Tuesday 23 October 2012

Purposes of Editing


Purposes of Editing
The editing form determines meaning in a film. In most Hollywood films, editing helps determine a least 4 dimensions of film narrative. In what order you receive the information about the plot, how much information you are supposed to receive about the narrative, how you are supposed to feel about the events and characters at any given time and how you are supposed to experience the pace of the narrative. Also, as montages suggests, editing can serve an intellectual function, often making aesthetic, political or ideological assertions about the activities you’re viewing as well as including emotional appeals. The latter activity tends to belong more to the world of avant-garde and experimental films.
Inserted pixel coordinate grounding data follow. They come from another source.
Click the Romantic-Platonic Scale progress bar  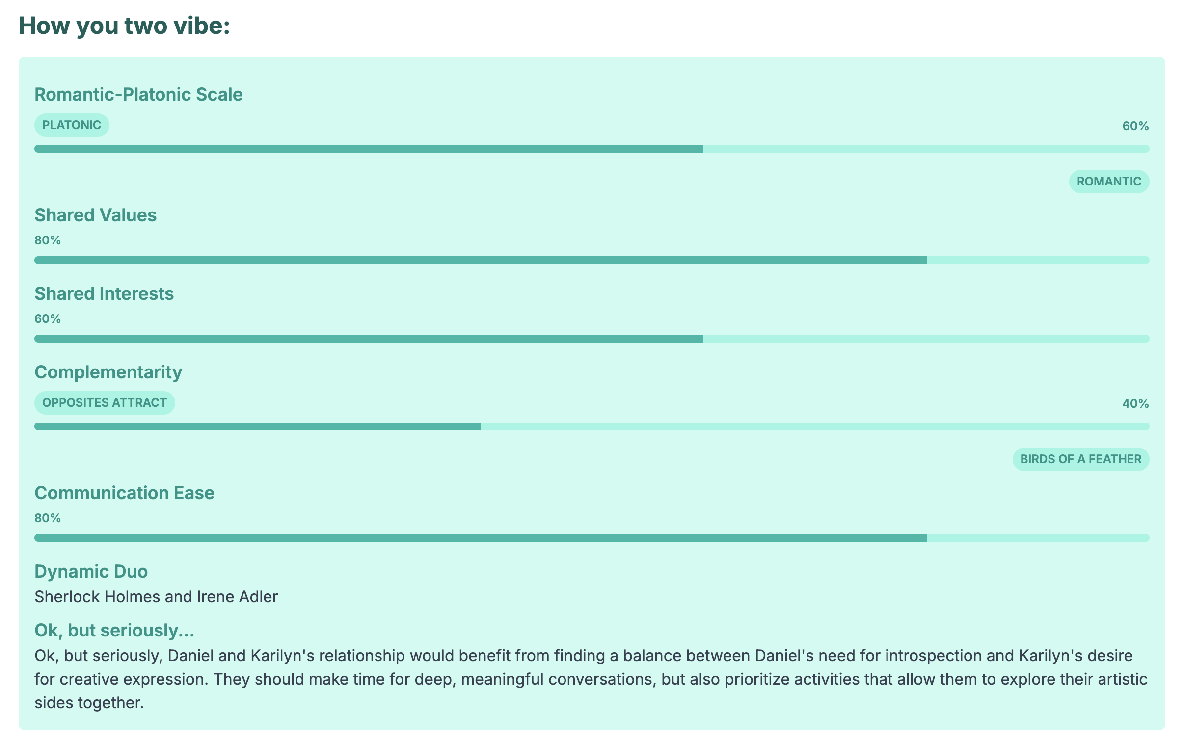[x=592, y=149]

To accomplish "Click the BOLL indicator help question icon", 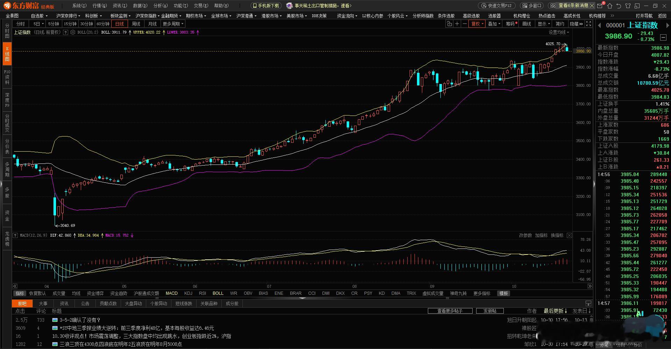I will click(x=65, y=32).
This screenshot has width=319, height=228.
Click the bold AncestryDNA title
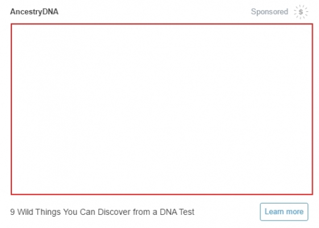pyautogui.click(x=34, y=11)
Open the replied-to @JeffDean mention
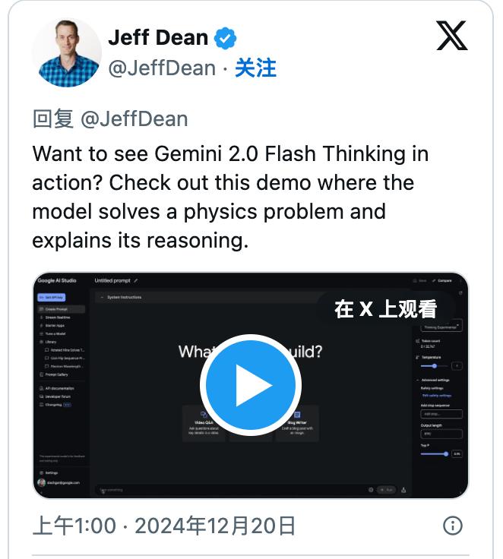Screen dimensions: 503x559 134,119
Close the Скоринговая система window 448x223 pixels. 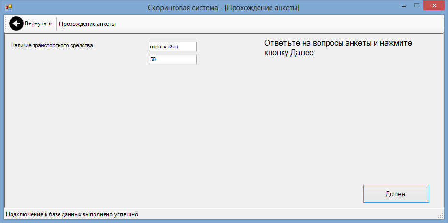point(434,6)
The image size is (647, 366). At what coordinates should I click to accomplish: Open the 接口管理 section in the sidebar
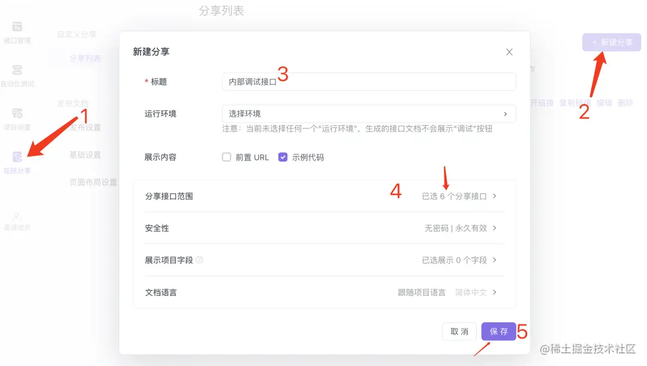[x=17, y=32]
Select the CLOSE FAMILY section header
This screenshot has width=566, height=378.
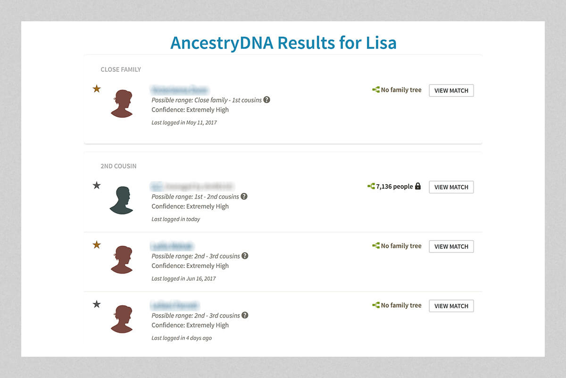(x=121, y=69)
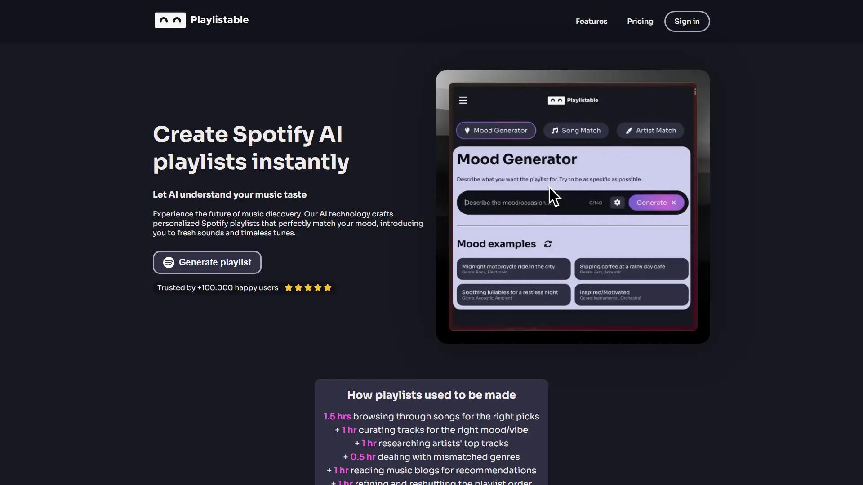Clear the mood input with the X control
Screen dimensions: 863x485
[x=674, y=203]
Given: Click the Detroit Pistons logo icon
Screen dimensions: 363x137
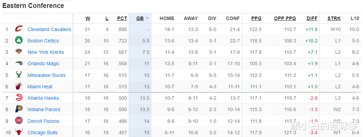Looking at the screenshot, I should [19, 121].
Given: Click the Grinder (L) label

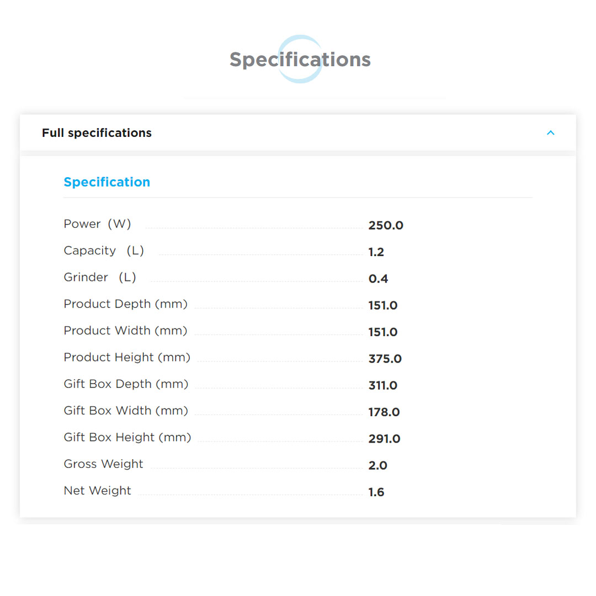Looking at the screenshot, I should pos(100,277).
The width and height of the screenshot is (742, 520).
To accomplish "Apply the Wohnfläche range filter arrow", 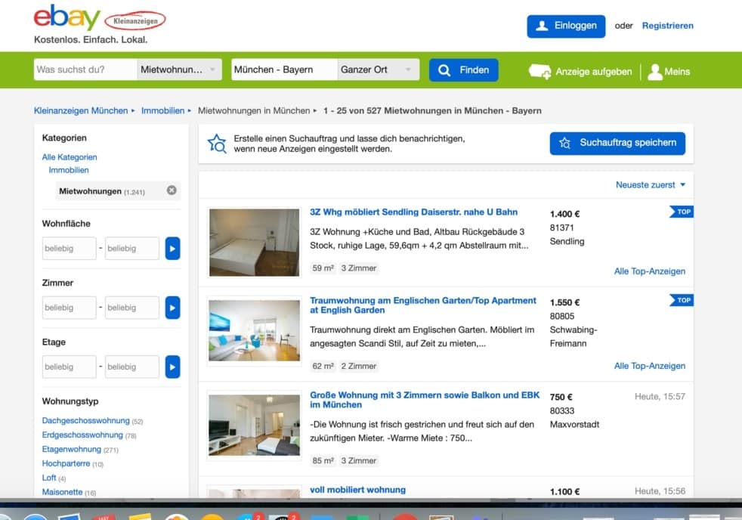I will 172,249.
Determine the speed at which events move along
At the simplest level, editing determines the speed and the mood of a film in 3 different moods.
  1. The editor determines the length of the shot. Generally speaking, the longer the shot length, the slower the pace.
  2. The editor can decide what goes in or out of a sequence. For example, looking at Lawrence in Arabia, instead of showing T.E. Lawrence travel from his office in Cairo to the desert. We see him extinguish a match in the office, cutting from a close up of the match to the establishing shot of the desert and sun.
  3. The type of edit between shots determines speed .Film Clip Example  The slow dissolve keeps the audience lingering on a dissolving image for several seconds. Or the cuts between shots can be very quick. Film Clip Example

Give or Withhold Information
Sometimes editing shows you information that will be important to future events, sometimes information could be withheld to surprise us. For example, we see a long shot of a man in the street, he looks harmless enough. Then we cut to an insert or detail shot of a hand holding a gun behind the owner’s back. We realize that the man is waiting for someone he is going to shoot. Film Clip Example

Determine your feeling for events and characters
How do we know when we’re supposed to like or character or how characters are supposed to feel about each other. The way characters are edited also says something about who they are. For example, when a man and woman talk to each other they can be shot in a two-shot or a shot reverse shot. The two-shot can imply a level of intimacy between them that crosscutting may not, because characters in a shot reverse shot sequence seem emotionally further apart when they aren’t close.

The illusion of Unity
Editors cut together material from disparate sources to give the illusion of unity and continuity. This editing constitutes the practical Hollywood use of the “creative geography” the Soviet filmmakers theorized about.